[Dataset items]
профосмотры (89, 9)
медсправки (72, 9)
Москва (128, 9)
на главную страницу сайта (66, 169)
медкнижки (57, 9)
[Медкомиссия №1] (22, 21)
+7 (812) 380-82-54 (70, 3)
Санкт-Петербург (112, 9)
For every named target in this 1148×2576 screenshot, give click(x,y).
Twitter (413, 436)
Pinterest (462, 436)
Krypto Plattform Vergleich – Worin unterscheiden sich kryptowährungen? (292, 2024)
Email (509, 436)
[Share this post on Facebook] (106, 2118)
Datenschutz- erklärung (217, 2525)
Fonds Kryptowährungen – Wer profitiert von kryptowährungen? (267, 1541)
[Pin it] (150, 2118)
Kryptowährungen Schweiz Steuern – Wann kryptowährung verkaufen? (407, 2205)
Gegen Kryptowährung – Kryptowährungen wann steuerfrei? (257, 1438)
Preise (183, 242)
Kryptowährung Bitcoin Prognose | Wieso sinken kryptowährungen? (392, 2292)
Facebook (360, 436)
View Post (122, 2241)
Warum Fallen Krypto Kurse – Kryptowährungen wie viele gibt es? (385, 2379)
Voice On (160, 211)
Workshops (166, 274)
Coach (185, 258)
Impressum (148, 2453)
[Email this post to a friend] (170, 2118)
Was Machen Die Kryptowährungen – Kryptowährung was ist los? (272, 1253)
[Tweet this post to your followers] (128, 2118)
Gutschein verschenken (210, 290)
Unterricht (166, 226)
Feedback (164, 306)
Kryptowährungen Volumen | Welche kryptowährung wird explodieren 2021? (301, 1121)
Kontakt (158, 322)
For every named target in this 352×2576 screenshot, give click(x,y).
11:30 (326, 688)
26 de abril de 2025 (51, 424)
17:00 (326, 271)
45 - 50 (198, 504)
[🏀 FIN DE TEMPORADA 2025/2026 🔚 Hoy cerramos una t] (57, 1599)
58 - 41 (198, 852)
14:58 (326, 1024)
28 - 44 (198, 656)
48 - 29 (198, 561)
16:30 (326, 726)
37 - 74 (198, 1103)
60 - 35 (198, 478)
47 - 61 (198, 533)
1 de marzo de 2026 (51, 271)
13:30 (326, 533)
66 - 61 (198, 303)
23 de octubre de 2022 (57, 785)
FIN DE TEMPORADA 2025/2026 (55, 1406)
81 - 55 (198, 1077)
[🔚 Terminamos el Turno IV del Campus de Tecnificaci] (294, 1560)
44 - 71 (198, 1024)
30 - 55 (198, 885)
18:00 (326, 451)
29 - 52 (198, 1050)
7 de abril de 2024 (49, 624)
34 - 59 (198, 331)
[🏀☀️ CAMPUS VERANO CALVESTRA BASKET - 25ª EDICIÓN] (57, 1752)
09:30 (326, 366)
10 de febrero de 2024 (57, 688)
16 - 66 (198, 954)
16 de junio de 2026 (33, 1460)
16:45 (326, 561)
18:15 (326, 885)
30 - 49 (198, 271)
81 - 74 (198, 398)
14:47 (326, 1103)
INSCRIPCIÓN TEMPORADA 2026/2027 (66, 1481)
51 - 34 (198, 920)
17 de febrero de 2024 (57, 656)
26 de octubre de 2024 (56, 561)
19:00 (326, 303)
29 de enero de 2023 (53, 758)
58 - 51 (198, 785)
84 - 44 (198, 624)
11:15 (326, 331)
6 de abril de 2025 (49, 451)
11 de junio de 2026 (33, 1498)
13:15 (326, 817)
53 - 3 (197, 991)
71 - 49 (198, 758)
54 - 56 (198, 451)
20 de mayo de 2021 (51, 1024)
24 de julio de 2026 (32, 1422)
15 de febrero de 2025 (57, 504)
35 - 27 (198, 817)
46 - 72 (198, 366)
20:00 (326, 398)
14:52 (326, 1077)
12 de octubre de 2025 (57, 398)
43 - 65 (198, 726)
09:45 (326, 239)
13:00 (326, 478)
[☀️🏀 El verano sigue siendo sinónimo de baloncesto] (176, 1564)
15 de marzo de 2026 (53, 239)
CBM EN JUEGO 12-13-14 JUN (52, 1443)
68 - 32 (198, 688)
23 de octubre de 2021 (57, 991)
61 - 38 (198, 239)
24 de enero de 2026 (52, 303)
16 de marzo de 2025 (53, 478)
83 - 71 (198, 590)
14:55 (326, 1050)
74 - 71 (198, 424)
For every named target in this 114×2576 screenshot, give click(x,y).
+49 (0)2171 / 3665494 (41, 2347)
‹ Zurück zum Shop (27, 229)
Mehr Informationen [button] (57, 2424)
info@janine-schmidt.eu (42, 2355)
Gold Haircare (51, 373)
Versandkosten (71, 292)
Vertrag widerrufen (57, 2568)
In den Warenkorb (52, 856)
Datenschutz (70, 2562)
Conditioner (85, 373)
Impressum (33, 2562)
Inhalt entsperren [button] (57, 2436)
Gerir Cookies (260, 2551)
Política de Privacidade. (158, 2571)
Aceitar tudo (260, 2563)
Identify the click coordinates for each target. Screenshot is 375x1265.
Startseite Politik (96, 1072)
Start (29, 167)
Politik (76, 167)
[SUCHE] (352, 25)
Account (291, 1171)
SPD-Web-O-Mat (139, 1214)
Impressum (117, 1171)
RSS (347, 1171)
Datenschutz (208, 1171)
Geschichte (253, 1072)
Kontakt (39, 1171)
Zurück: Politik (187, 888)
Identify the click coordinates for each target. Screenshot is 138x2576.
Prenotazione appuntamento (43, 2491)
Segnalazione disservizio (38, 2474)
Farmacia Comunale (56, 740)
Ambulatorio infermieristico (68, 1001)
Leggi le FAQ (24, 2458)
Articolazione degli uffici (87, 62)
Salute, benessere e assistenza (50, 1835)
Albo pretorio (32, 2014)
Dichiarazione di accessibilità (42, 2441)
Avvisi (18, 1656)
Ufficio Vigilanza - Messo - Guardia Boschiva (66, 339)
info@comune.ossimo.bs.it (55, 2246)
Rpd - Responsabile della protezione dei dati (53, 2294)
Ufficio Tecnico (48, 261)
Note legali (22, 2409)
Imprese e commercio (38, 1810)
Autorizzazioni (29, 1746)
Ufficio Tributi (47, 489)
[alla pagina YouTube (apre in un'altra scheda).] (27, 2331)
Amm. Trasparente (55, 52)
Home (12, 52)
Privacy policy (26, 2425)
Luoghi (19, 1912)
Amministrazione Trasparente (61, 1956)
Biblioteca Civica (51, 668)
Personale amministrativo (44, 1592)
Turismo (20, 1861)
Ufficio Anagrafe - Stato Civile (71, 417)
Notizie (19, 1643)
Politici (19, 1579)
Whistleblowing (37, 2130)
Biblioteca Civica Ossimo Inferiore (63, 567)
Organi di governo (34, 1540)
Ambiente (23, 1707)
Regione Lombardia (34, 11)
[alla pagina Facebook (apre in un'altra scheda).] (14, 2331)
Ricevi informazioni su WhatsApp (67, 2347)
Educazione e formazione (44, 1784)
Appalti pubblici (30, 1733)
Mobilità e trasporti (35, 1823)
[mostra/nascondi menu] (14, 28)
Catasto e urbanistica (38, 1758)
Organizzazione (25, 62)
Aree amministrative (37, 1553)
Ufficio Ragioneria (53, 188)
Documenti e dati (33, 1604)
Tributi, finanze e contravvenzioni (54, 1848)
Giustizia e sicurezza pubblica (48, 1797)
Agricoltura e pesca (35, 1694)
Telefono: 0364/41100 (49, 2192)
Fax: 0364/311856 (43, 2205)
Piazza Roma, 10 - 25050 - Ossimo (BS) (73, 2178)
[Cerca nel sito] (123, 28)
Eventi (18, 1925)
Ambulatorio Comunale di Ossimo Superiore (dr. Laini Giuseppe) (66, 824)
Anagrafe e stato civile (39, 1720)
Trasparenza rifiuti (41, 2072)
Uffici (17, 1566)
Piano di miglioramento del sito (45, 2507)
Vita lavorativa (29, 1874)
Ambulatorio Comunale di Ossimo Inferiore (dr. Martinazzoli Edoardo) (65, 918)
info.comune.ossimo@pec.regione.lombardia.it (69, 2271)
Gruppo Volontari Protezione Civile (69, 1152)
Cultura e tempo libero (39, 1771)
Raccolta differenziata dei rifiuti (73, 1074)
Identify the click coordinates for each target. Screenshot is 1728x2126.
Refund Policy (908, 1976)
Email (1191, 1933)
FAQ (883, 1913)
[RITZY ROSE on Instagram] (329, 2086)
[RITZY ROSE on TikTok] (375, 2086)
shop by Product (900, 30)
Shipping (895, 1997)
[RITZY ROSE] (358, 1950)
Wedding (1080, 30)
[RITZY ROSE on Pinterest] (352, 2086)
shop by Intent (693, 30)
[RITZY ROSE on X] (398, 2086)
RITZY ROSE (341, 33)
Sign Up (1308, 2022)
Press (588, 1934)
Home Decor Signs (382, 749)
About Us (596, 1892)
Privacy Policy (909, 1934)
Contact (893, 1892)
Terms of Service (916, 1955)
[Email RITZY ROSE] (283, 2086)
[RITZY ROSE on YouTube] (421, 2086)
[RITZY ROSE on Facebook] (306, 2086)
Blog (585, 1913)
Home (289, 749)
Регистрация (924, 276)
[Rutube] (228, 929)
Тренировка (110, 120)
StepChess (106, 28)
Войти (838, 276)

Task statement: Above are some lines. Repeat exactly, and only, those from the line that has "26 de octubre de 2024 (56, 561)" through the line that has "68 - 32 (198, 688)".

Result of the exercise:
26 de octubre de 2024 (56, 561)
19:00 (326, 303)
29 de enero de 2023 (53, 758)
58 - 51 (198, 785)
84 - 44 (198, 624)
11:15 (326, 331)
6 de abril de 2025 (49, 451)
11 de junio de 2026 (33, 1498)
13:15 (326, 817)
53 - 3 (197, 991)
71 - 49 (198, 758)
54 - 56 (198, 451)
20 de mayo de 2021 (51, 1024)
24 de julio de 2026 (32, 1422)
15 de febrero de 2025 (57, 504)
35 - 27 (198, 817)
46 - 72 (198, 366)
20:00 (326, 398)
14:52 (326, 1077)
12 de octubre de 2025 (57, 398)
43 - 65 (198, 726)
09:45 (326, 239)
13:00 (326, 478)
[☀️🏀 El verano sigue siendo sinónimo de baloncesto] (176, 1564)
15 de marzo de 2026 (53, 239)
CBM EN JUEGO 12-13-14 JUN (52, 1443)
68 - 32 (198, 688)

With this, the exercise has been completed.